══ SOURCE MATERIAL ══

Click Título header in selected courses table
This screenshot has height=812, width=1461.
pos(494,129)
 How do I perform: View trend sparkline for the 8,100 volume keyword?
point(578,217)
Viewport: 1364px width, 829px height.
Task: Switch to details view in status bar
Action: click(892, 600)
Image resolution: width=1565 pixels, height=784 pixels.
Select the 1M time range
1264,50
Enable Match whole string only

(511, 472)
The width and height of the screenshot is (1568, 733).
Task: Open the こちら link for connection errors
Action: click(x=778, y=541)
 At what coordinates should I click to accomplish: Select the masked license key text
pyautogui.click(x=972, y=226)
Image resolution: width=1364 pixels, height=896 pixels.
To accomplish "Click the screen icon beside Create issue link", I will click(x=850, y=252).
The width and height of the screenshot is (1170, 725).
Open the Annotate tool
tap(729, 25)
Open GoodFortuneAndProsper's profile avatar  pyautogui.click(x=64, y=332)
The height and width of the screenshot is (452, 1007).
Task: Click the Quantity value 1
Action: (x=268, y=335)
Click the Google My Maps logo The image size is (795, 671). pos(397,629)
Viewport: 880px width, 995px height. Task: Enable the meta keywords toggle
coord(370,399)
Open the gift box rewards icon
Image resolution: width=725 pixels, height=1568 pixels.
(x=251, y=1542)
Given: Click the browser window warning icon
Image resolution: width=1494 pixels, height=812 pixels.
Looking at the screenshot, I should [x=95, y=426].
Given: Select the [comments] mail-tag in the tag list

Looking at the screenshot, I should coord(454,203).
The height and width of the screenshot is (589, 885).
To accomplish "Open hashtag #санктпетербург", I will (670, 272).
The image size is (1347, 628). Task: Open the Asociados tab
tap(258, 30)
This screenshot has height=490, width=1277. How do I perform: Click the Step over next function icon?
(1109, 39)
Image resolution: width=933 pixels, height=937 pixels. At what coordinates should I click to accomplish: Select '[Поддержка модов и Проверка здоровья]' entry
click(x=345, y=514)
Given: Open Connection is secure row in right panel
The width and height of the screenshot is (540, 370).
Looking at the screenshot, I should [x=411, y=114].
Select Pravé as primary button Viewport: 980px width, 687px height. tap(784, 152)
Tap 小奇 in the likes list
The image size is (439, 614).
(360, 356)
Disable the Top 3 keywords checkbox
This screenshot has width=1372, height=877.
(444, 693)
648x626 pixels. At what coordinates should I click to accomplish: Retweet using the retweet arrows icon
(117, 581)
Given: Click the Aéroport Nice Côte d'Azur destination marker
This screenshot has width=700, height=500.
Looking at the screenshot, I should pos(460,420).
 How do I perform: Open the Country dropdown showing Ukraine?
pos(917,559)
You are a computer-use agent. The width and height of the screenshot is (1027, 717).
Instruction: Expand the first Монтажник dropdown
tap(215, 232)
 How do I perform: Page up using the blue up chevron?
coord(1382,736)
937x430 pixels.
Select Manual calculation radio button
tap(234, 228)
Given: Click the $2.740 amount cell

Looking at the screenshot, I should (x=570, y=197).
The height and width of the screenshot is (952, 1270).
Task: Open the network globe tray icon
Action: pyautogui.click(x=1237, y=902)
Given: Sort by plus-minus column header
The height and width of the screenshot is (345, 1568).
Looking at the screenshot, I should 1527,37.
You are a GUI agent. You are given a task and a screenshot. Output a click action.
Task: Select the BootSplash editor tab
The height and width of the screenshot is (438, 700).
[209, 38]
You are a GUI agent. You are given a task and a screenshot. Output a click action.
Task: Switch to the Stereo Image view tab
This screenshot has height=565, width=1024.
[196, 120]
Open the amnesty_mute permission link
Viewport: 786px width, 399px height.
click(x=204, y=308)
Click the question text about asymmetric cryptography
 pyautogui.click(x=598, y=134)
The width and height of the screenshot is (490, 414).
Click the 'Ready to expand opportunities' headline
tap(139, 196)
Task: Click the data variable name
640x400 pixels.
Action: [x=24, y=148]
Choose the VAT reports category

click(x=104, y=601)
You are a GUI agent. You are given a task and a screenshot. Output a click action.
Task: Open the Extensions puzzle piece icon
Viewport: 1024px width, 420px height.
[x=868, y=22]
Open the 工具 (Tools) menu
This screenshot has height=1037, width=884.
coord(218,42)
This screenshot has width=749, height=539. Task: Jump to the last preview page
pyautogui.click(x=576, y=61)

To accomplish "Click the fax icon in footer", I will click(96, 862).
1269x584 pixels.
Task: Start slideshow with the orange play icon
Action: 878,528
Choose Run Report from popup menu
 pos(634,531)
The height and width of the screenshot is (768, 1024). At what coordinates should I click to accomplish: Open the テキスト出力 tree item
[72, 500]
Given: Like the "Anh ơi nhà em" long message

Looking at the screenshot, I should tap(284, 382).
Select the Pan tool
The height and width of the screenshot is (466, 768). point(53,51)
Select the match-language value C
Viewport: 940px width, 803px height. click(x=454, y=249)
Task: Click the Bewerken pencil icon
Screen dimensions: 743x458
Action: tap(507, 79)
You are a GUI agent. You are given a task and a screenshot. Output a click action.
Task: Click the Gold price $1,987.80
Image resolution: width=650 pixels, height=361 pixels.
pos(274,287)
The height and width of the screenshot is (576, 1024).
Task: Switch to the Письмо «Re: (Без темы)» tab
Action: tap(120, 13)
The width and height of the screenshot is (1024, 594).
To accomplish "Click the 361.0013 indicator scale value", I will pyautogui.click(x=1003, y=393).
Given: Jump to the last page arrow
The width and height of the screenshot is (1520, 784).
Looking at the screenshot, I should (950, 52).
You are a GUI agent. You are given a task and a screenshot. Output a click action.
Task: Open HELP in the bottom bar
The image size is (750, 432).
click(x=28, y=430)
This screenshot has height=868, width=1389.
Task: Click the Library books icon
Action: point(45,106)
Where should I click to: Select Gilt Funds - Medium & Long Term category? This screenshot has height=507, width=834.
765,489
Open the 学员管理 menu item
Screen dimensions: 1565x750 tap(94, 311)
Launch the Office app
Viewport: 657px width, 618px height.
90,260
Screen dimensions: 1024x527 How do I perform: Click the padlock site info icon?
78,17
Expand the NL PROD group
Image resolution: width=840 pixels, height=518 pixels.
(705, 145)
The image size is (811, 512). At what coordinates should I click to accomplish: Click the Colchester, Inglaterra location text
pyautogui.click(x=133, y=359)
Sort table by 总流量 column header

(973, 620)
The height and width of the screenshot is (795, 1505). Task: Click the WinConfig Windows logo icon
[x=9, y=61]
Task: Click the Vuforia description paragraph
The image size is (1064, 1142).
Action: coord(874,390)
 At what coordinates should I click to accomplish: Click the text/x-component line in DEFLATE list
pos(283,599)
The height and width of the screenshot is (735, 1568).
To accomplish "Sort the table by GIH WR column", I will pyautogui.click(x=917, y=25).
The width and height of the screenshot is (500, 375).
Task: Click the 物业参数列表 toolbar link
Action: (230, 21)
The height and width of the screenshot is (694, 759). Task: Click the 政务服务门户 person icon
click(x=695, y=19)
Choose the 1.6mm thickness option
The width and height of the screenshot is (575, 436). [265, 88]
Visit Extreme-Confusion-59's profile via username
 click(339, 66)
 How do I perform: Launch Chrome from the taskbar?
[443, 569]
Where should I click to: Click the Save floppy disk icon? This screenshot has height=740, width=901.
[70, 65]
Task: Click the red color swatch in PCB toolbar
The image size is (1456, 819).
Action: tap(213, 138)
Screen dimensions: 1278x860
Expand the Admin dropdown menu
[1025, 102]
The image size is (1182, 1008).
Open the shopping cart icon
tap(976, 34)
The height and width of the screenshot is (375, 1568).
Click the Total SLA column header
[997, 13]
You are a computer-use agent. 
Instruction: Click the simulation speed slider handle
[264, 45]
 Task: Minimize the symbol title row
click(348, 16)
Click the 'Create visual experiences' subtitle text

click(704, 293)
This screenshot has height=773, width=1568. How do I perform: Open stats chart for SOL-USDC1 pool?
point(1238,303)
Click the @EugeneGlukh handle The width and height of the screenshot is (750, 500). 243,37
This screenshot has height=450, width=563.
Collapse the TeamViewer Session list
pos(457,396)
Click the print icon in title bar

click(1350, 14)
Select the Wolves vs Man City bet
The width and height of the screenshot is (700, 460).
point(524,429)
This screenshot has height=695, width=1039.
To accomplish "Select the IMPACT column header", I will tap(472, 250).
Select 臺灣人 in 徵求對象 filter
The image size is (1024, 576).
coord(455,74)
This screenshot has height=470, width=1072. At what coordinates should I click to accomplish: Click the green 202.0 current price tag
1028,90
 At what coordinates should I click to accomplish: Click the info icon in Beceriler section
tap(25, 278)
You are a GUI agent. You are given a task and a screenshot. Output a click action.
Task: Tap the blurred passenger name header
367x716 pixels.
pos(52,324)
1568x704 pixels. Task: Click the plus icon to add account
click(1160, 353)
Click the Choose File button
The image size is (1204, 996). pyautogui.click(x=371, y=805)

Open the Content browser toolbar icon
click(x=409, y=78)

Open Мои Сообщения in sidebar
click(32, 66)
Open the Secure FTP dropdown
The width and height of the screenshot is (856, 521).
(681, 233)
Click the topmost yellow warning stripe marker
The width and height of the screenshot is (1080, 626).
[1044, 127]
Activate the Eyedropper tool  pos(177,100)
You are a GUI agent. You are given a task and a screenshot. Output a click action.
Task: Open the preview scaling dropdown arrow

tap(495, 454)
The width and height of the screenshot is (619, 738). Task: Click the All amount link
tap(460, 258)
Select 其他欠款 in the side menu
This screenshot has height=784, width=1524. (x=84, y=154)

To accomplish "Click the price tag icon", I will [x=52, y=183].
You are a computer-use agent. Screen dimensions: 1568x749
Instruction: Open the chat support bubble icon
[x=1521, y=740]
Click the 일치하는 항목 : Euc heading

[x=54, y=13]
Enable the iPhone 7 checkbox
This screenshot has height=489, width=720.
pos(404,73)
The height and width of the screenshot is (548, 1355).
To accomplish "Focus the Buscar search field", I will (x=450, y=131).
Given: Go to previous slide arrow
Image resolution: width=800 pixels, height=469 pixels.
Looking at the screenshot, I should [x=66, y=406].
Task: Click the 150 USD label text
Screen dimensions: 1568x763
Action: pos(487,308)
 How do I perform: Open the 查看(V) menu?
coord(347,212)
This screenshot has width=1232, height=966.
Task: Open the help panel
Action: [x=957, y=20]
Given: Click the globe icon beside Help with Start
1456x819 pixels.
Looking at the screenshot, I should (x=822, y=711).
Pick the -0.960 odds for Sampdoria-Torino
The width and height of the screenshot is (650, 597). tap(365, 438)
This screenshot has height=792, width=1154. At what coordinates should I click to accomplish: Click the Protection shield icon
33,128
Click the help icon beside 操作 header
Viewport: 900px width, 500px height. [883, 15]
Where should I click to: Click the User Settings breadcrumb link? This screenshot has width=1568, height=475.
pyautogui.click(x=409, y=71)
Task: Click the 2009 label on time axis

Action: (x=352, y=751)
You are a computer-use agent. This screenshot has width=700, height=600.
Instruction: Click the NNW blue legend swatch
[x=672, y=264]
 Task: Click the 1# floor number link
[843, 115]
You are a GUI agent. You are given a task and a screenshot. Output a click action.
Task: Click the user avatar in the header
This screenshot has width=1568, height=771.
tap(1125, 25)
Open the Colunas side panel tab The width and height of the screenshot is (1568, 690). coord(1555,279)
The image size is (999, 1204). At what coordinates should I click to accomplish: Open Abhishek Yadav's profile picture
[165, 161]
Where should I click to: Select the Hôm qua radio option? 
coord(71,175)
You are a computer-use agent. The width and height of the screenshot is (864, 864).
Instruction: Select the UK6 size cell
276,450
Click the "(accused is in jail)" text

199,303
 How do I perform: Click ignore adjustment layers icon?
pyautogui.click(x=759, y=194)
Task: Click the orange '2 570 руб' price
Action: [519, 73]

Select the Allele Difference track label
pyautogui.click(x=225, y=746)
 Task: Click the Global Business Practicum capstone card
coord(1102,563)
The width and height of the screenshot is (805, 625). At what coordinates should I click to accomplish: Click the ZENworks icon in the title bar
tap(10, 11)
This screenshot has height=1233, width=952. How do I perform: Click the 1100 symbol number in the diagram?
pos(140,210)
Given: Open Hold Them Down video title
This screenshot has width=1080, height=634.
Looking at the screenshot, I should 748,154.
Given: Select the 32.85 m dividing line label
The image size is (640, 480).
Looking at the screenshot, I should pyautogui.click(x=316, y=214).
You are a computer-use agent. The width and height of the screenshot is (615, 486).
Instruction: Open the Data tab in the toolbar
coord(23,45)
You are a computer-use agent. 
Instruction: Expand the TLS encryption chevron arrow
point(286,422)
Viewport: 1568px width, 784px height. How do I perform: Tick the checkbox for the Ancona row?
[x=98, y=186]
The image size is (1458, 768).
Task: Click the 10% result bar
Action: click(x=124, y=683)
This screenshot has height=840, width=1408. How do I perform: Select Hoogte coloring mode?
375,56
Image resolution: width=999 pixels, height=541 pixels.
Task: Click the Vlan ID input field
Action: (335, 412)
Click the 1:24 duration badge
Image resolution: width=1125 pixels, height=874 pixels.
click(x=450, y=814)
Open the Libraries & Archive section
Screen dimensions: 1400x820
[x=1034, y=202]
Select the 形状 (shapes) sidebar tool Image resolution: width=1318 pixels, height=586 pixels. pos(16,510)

═══

Go through the records and show every line with the string "computer" in it.

* [WRITTEN RESPONSE]:
You are a computer-use agent. The width and height of the screenshot is (1027, 717).
You are a computer-use agent. 
You are a computer-use agent. Screen dimensions: 1568x749
You are a computer-use agent. This screenshot has width=700, height=600.
You are a computer-use agent. The width and height of the screenshot is (864, 864).
You are a computer-use agent. The width and height of the screenshot is (615, 486).
You are a computer-use agent. 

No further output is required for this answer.